PROBLEM TO SOLVE: Scan the data and please report how many lines include the word "header". Leave out everything but the number.

DATASET:

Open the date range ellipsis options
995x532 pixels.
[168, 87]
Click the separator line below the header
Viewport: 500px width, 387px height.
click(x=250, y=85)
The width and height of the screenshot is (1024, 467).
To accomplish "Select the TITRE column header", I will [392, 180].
---
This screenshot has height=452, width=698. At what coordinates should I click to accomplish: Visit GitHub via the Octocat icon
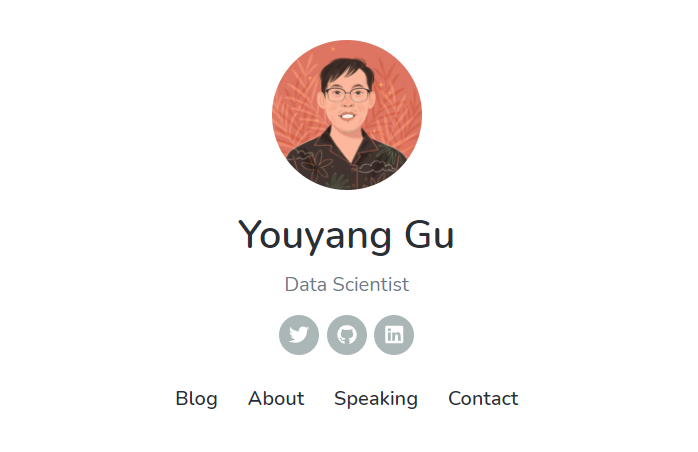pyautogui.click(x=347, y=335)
...
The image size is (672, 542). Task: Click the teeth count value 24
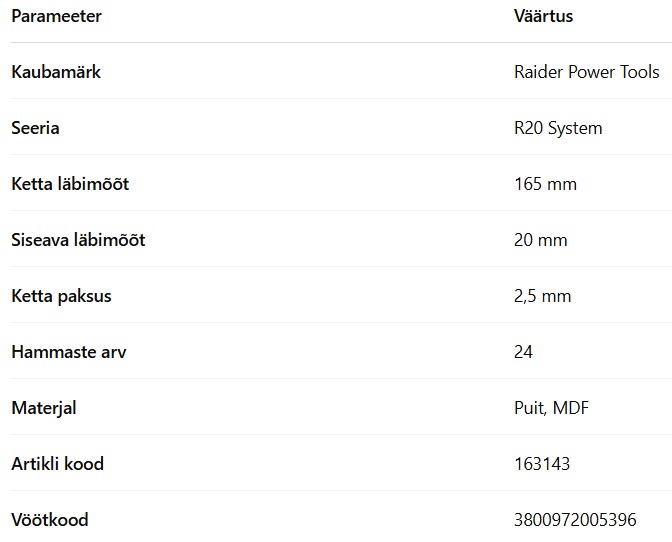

TASK SOLUTION: 2